### EXERCISE INPUT
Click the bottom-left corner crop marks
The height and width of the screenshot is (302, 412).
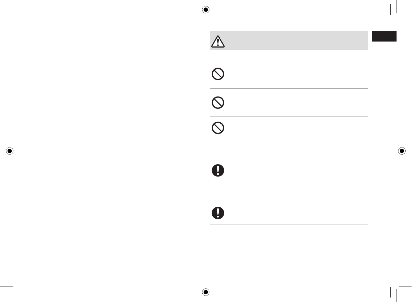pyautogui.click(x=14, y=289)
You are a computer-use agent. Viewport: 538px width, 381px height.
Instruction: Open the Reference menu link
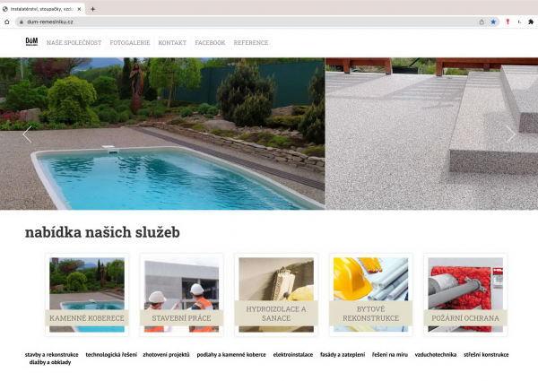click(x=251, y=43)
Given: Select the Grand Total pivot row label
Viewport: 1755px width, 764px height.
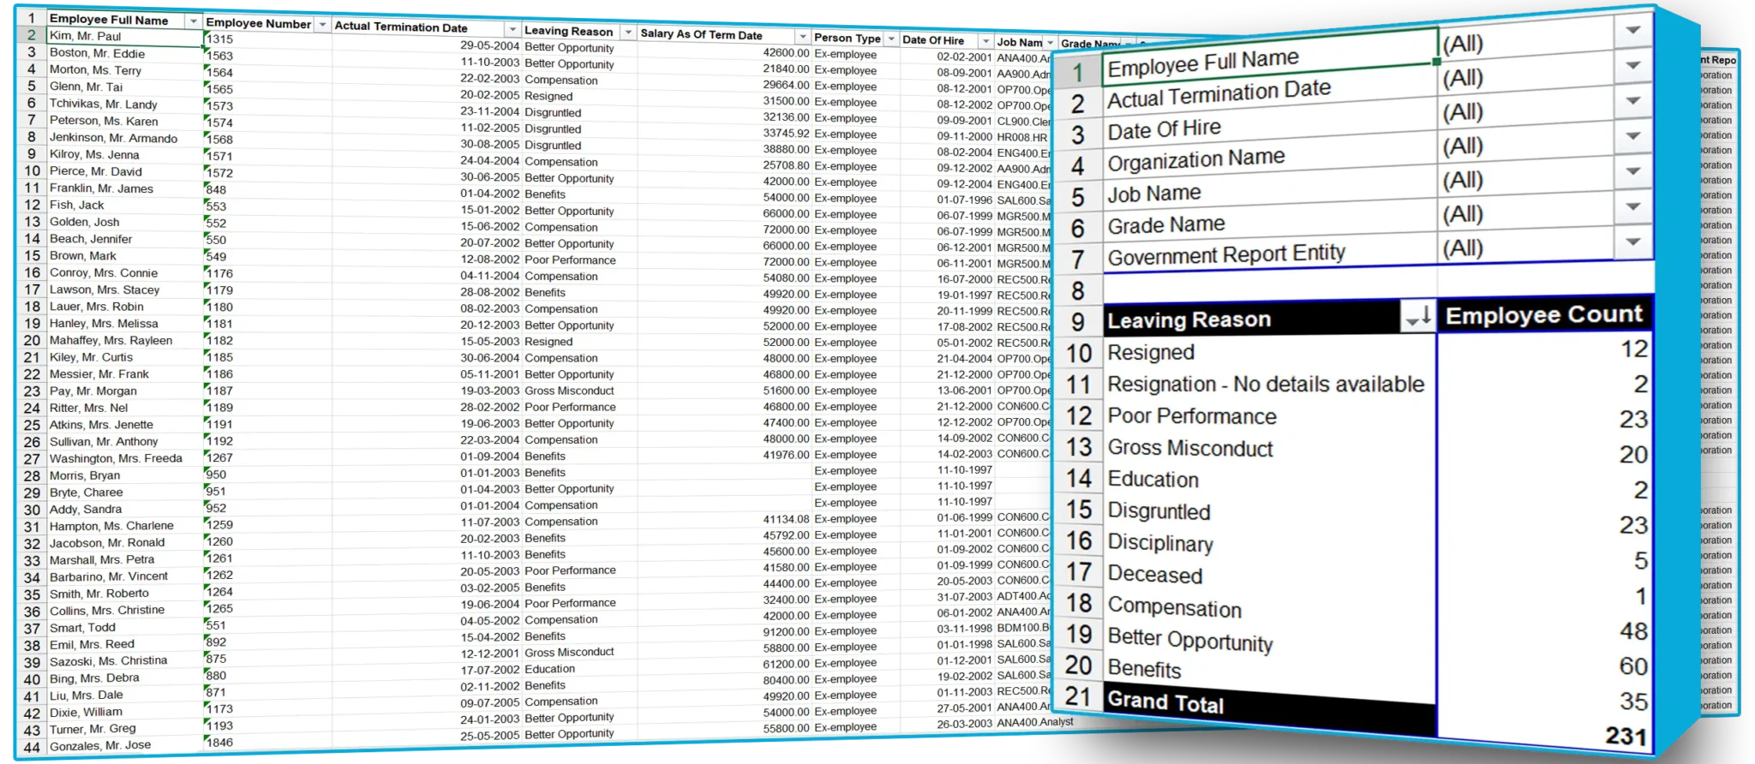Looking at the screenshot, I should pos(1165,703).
--
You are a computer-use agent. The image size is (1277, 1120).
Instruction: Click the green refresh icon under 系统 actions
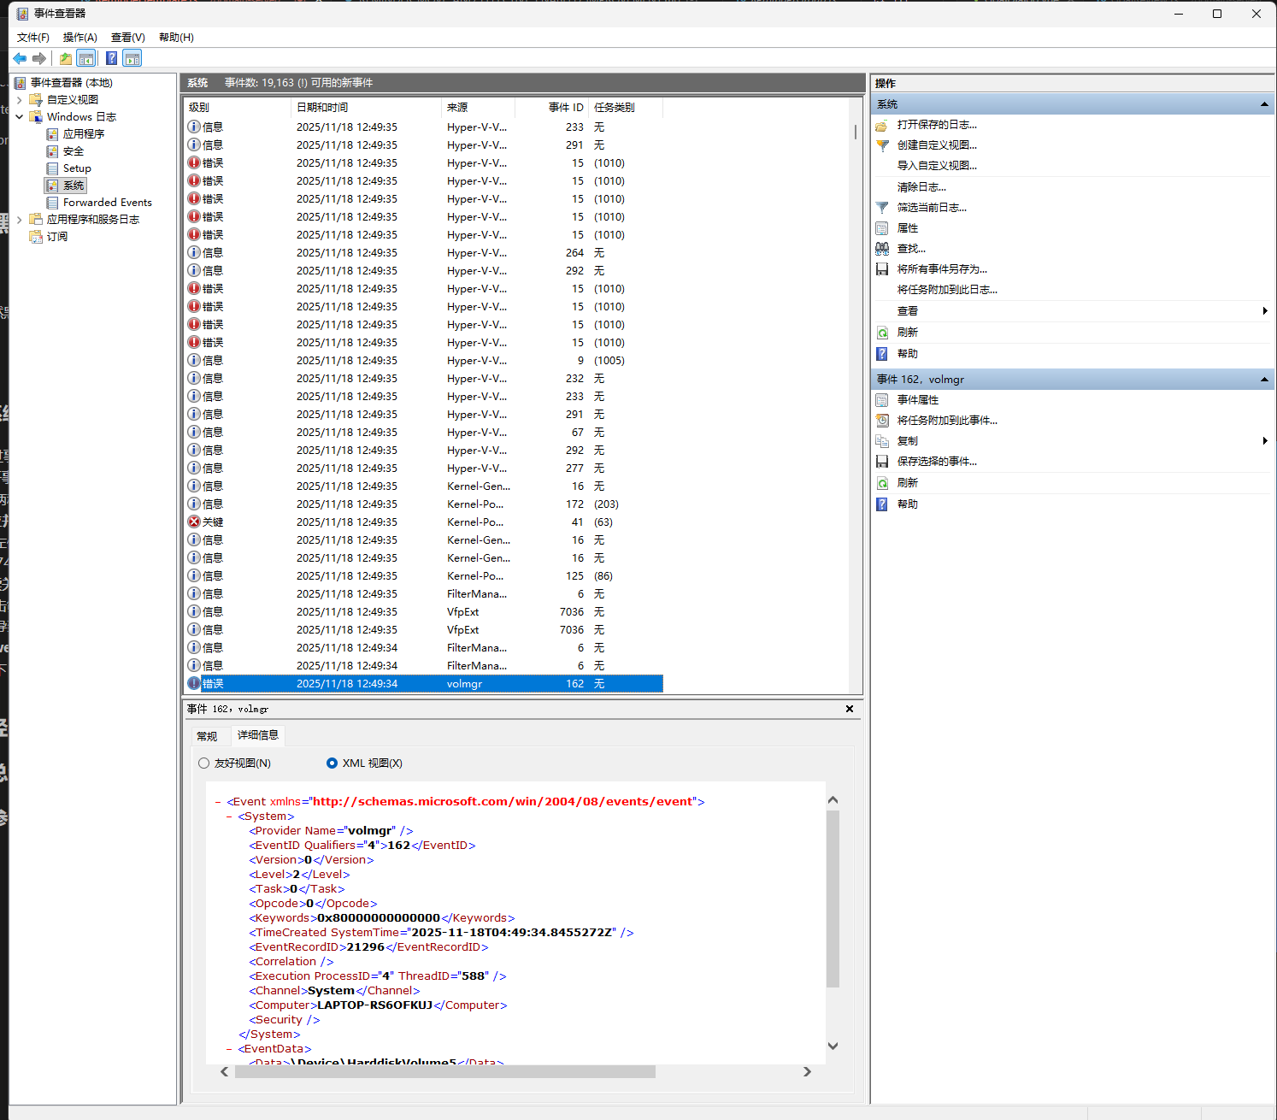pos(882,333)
...
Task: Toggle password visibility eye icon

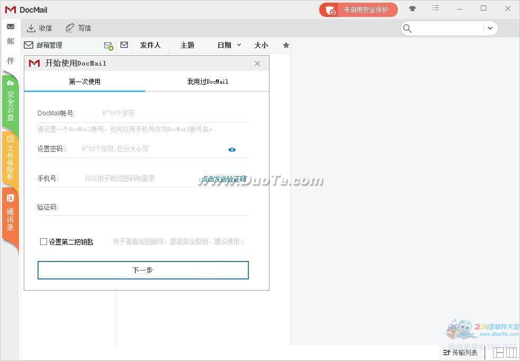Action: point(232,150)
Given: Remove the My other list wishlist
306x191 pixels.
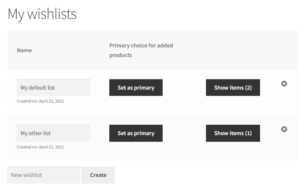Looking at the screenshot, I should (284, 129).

### EXERCISE DETAILS
Please copy out each line of the material that holds the string "agent".

### RESPONSE BELOW
You are a computer-use agent. Viewport: 538px width, 381px height.
You are a computer-use agent. The image size is (1277, 1120).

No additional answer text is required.